» **TEXT UNDER STUDY**
    The last two sentences brought a tear to my eye and made my heart skip a beat! I’ve missed you podcasting so much and can’t wait to hear from you! *doing happy dance and soundly dangerously like you do about Norah Gaughan and Lily Chin*

    Posted on 5.23.10 ·
  3. Wyn wrote:

    Oh, joy! A new podcast!

    A friend directed me toward you a couple of weeks ago, and I have been listening feverishly. I am permitted to use my MP3 at work while doing data entry, so I have gotten to hear three or four episodes a day. I am up to #82 and was dreading the day that there are no more.

    And it would be sad indeed. You are my long-lost sister. 🙂 Knitting, and Wales, and cooking with fresh pumpkin! (I have a fantastic recipe for pumpkin bread.)

    O frabjous day! A new CastOn soon!

» **EXTRACTED RECORDS**

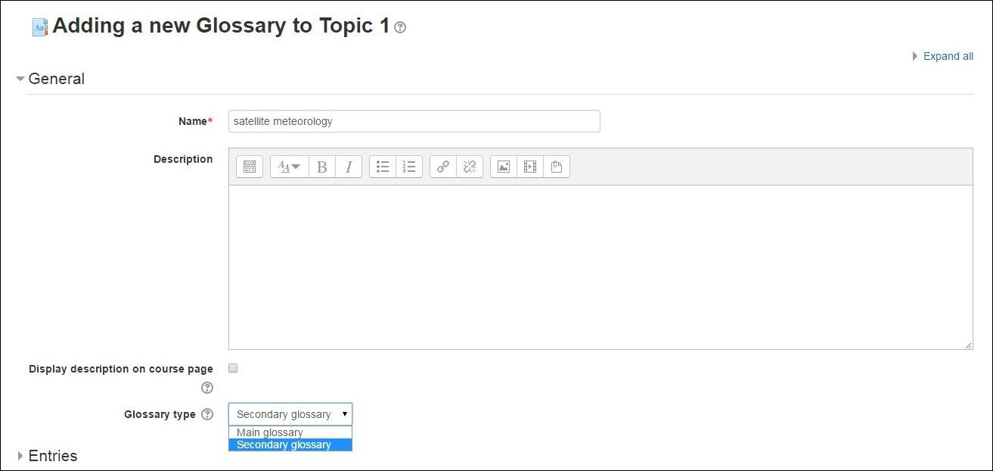
Task: Remove link using the unlink icon
Action: (470, 167)

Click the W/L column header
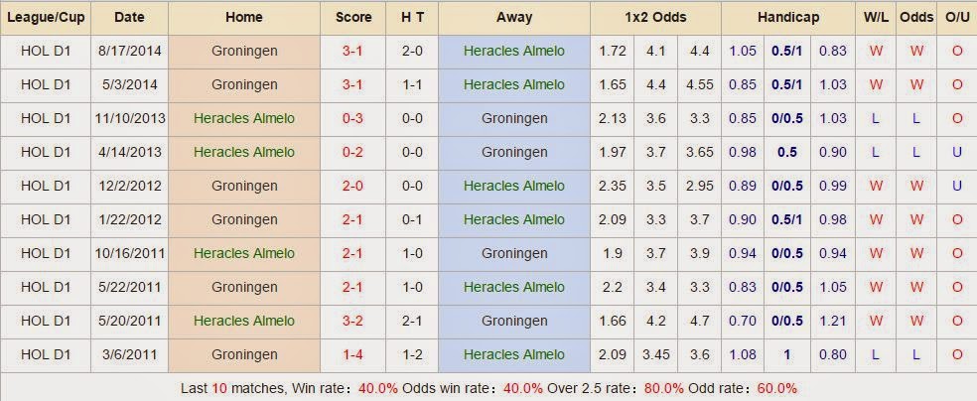(x=876, y=17)
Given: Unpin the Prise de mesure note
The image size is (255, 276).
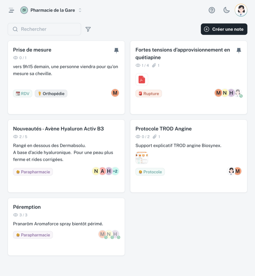Looking at the screenshot, I should 116,50.
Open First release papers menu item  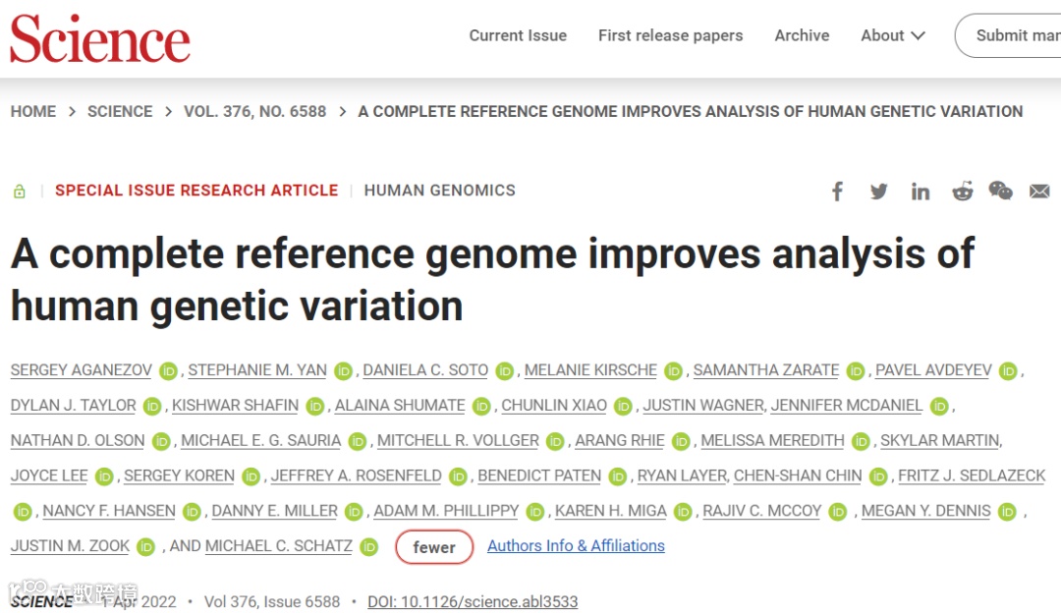(670, 35)
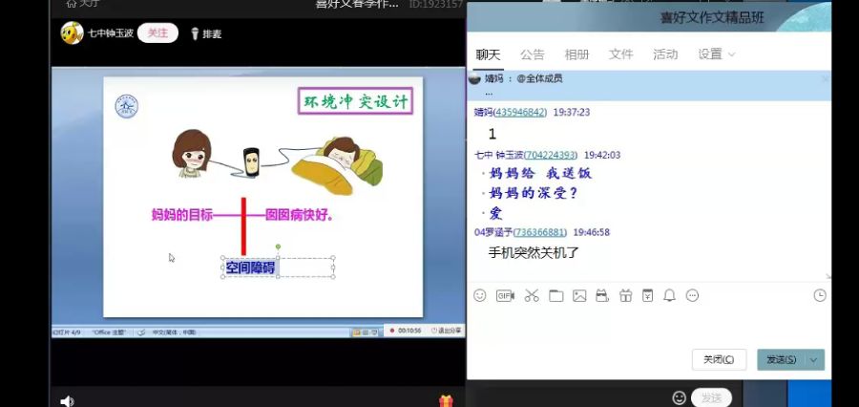Open the more options ellipsis icon
Screen dimensions: 859x407
[692, 296]
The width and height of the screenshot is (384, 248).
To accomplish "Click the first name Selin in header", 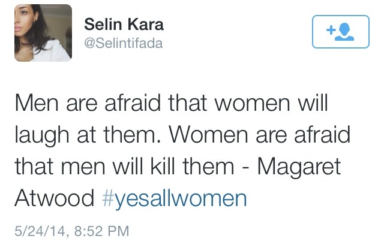I will (103, 25).
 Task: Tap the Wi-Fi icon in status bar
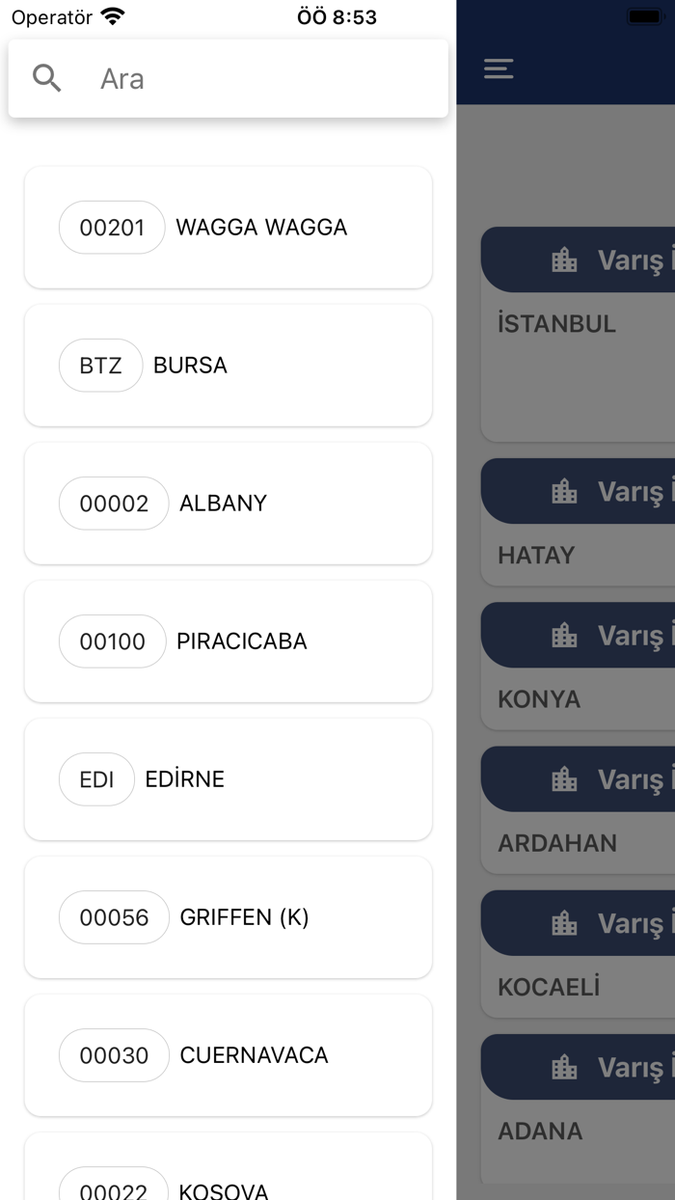click(x=110, y=15)
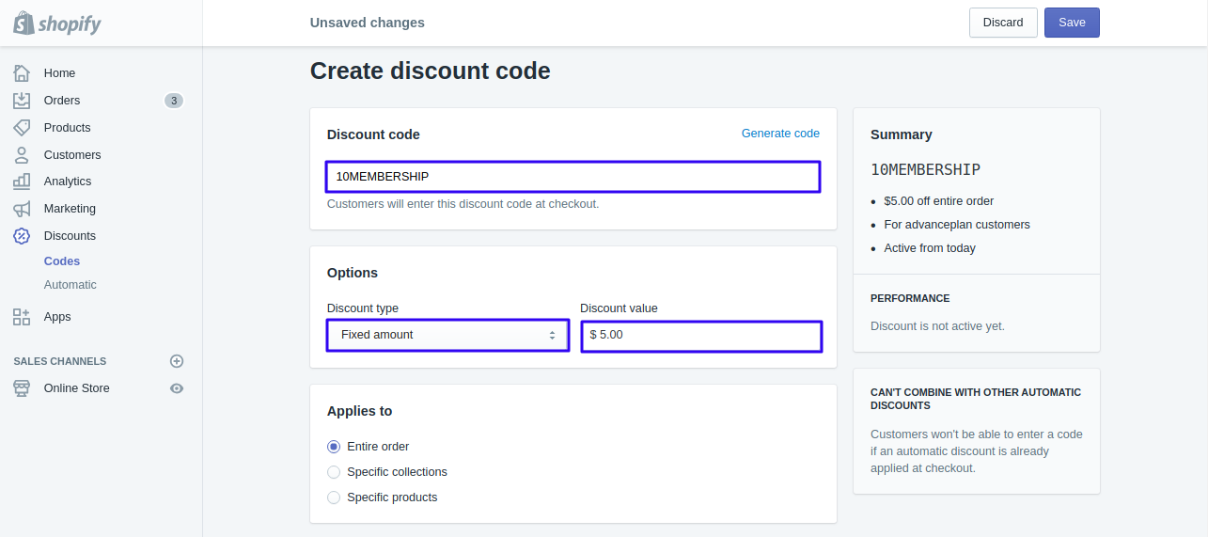
Task: Click the Orders inbox icon
Action: pyautogui.click(x=22, y=100)
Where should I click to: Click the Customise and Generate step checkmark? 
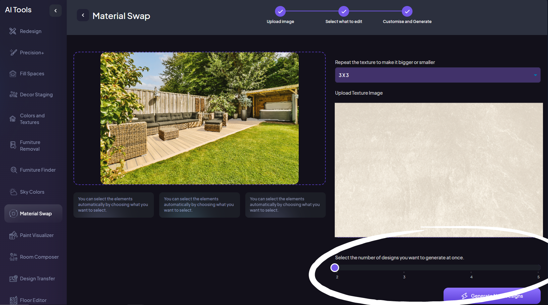pyautogui.click(x=407, y=11)
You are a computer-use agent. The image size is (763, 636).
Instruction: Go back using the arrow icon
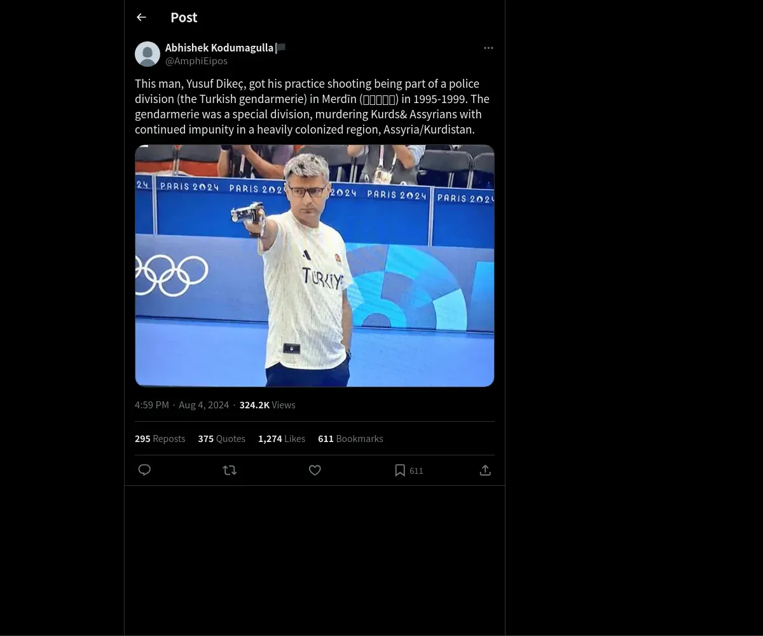(141, 17)
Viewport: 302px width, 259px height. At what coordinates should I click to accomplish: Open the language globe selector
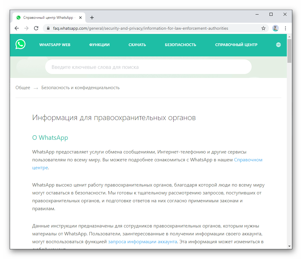[x=278, y=45]
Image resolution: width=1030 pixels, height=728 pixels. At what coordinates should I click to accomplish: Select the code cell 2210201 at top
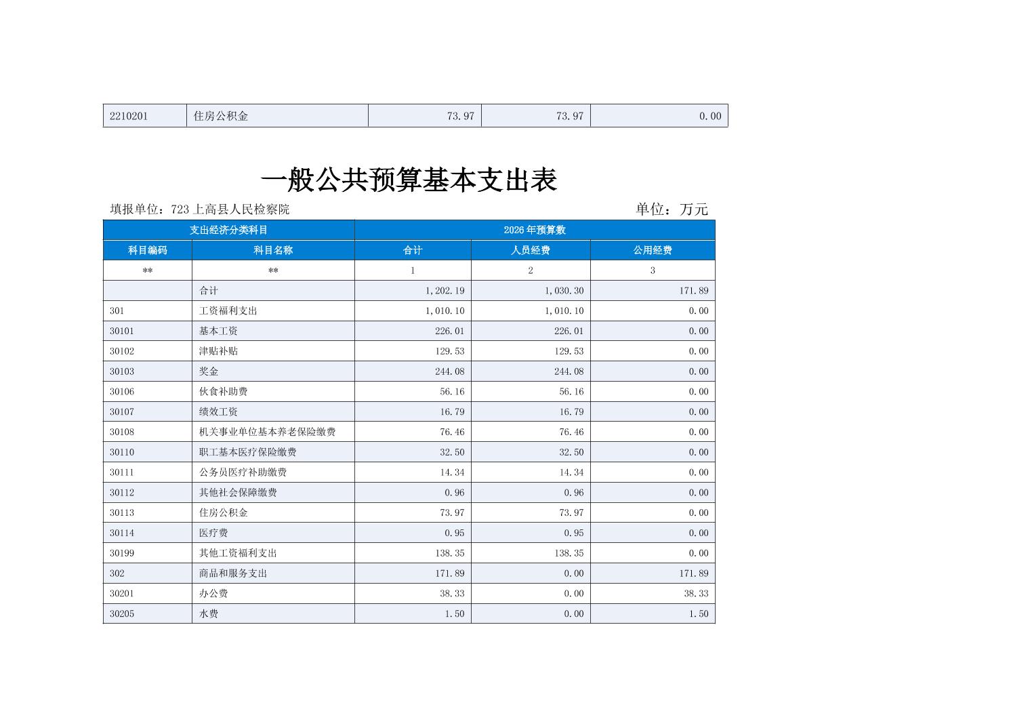pyautogui.click(x=129, y=116)
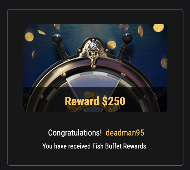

» **QUESTIONS**
[1] Duplicate the stretch of the podcast comments from "The last two" through "new CastOn soon!".
[2] Write out each sentence in the podcast comments that ends with an exclamation point.

» **ANSWERS IN ORDER**
[1]
    The last two sentences brought a tear to my eye and made my heart skip a beat! I’ve missed you podcasting so much and can’t wait to hear from you! *doing happy dance and soundly dangerously like you do about Norah Gaughan and Lily Chin*

    Posted on 5.23.10 ·
  3. Wyn wrote:

    Oh, joy! A new podcast!

    A friend directed me toward you a couple of weeks ago, and I have been listening feverishly. I am permitted to use my MP3 at work while doing data entry, so I have gotten to hear three or four episodes a day. I am up to #82 and was dreading the day that there are no more.

    And it would be sad indeed. You are my long-lost sister. 🙂 Knitting, and Wales, and cooking with fresh pumpkin! (I have a fantastic recipe for pumpkin bread.)

    O frabjous day! A new CastOn soon!

[2]
- The last two sentences brought a tear to my eye and made my heart skip a beat!
- I’ve missed you podcasting so much and can’t wait to hear from you!
- Oh, joy!
- A new podcast!
- Knitting, and Wales, and cooking with fresh pumpkin!
- O frabjous day!
- A new CastOn soon!